Consistent improvement of cross-docking results using binding site ensembles generated with elastic network normal modes

Abstract

The representation of protein flexibility is still a challenge for the state-of-the-art flexible ligand docking protocols. In this article, we use a large and diverse benchmark to prove that is possible to improve consistently the cross-docking performance against a single receptor conformation, using an equilibrium ensemble of binding site conformers. The benchmark contained 28 proteins, and our method predicted the top-ranked near native ligand poses 20% more efficiently than using a single receptor. The multiple conformations were derived from the collective variable space defined by all heavy-atom elastic network normal modes, including backbone and side chains. We have found that the binding site displacements for best positioning of the ligand seem rather independent from the global collective motions of the protein.
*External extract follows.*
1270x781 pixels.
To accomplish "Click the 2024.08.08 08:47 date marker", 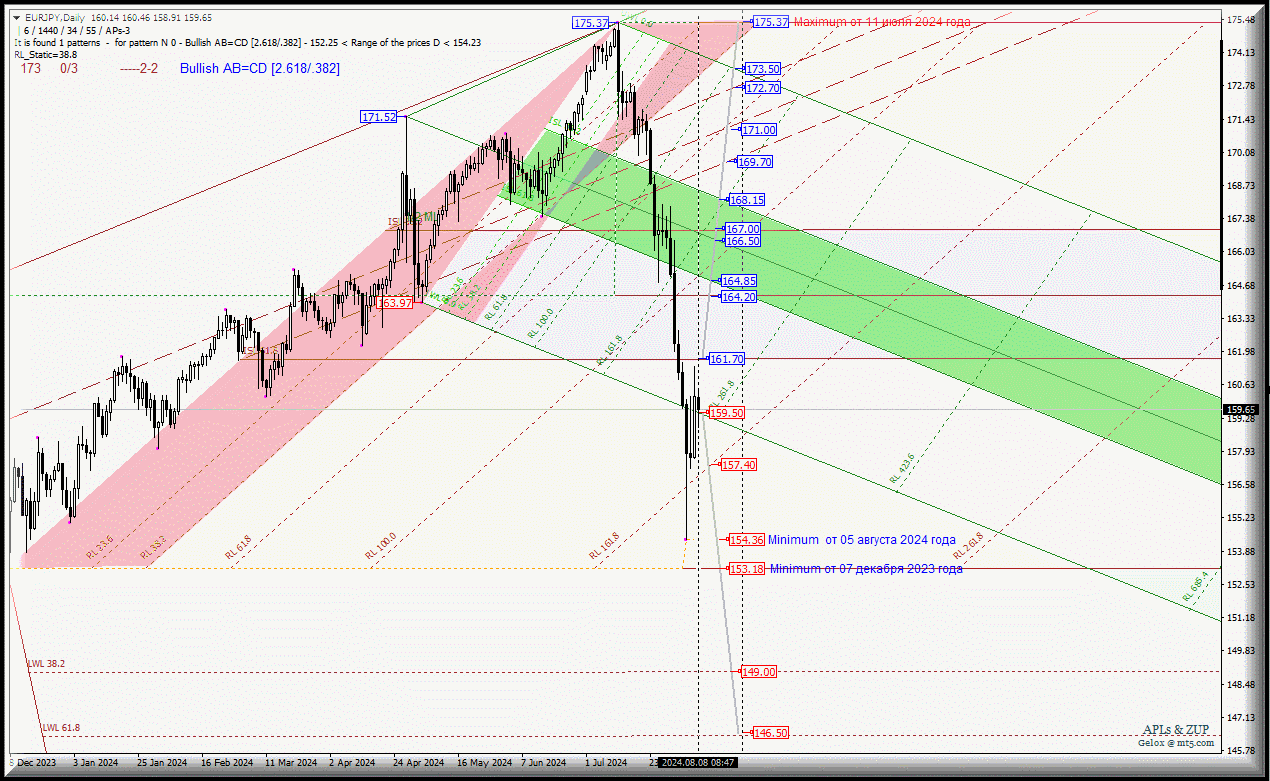I will (x=698, y=763).
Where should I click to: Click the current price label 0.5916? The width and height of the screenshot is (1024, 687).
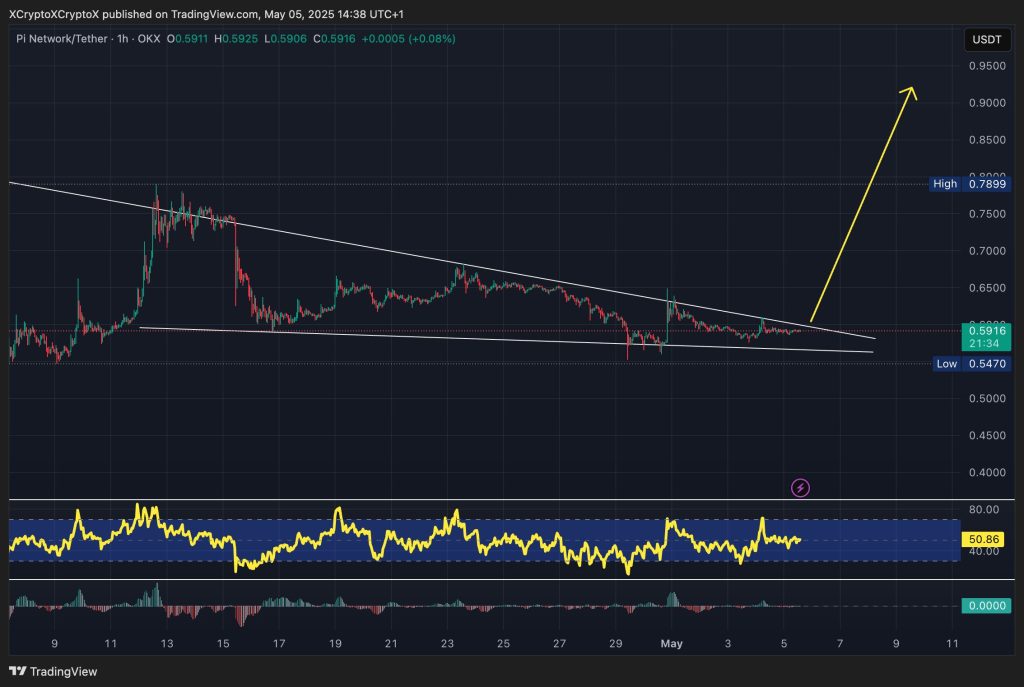pos(986,331)
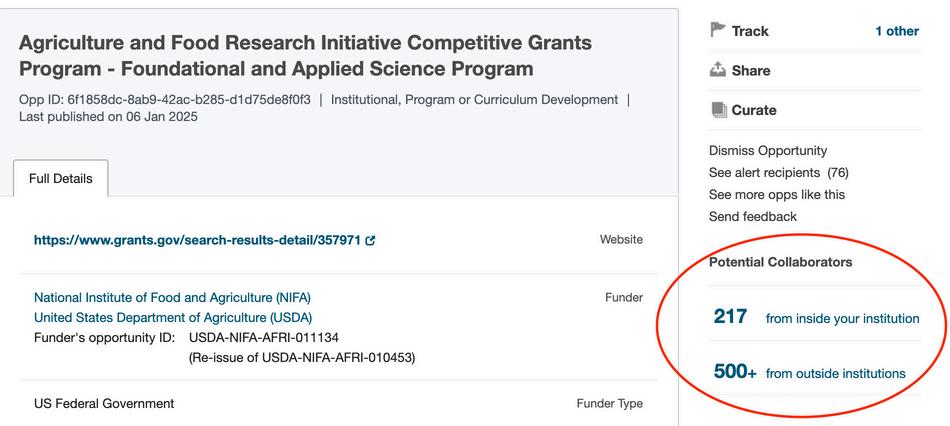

We also found that the number of binding site conformations needed to represent nonredundant flexibility was < 100. The ensemble of receptor conformations can be generated at our Web site at http://abagyan.scripps.edu/MRC.

Figure 1

A schematic outline of the Normal Mode Analysis MRC algorithm.

Figure 2

MRC methodology applied to the estrogen receptor protein, PDBid: 3ERT. (a) Example of the residues included in the elastic network normal mode analysis with a sphere radius of 10 Å around 4-Hydroxytamoxifene. (b) Cross docking of Raloxifene in the pocket of conformation of 3ERT. Mainly due to the positions of M421, L523 and L539, the best result that can be achieved employing a single receptor is a high energy pose at 1.7 Å RMSD to crystallographic position. (c) Using MRC is it possible to obtain a very low energy ligand pose at 1.2 Å RMSD. The experimental structures are reported in blue, the multiple receptor conformations are grey and the cross docking ligand poses are coloured by atom type.

Figure 3

Success rate for cross docking experiments using 1, 5, 10, 25, 50 and 200 protein conformations. A value of 100% indicates success in the 28 proteins. The colours show if the rank of the first near native solution (NNs) has the lowest energy score, is within the first 5 or within the first 10. Note that for MRC, the results are shown with the experimental protein included (+EXP) and excluded (-EXP).

Figure 4

Effect of the geometric clustering (side chains) on the global success in cross docking experiments. A value of 100% indicates success in the 28 proteins. The colours show if the rank of the first near native solution (NNs) has the lowest energy score, is within the first 5 or within the first 10. Note that the convergence is obtained with a 0.6 Å vicinity.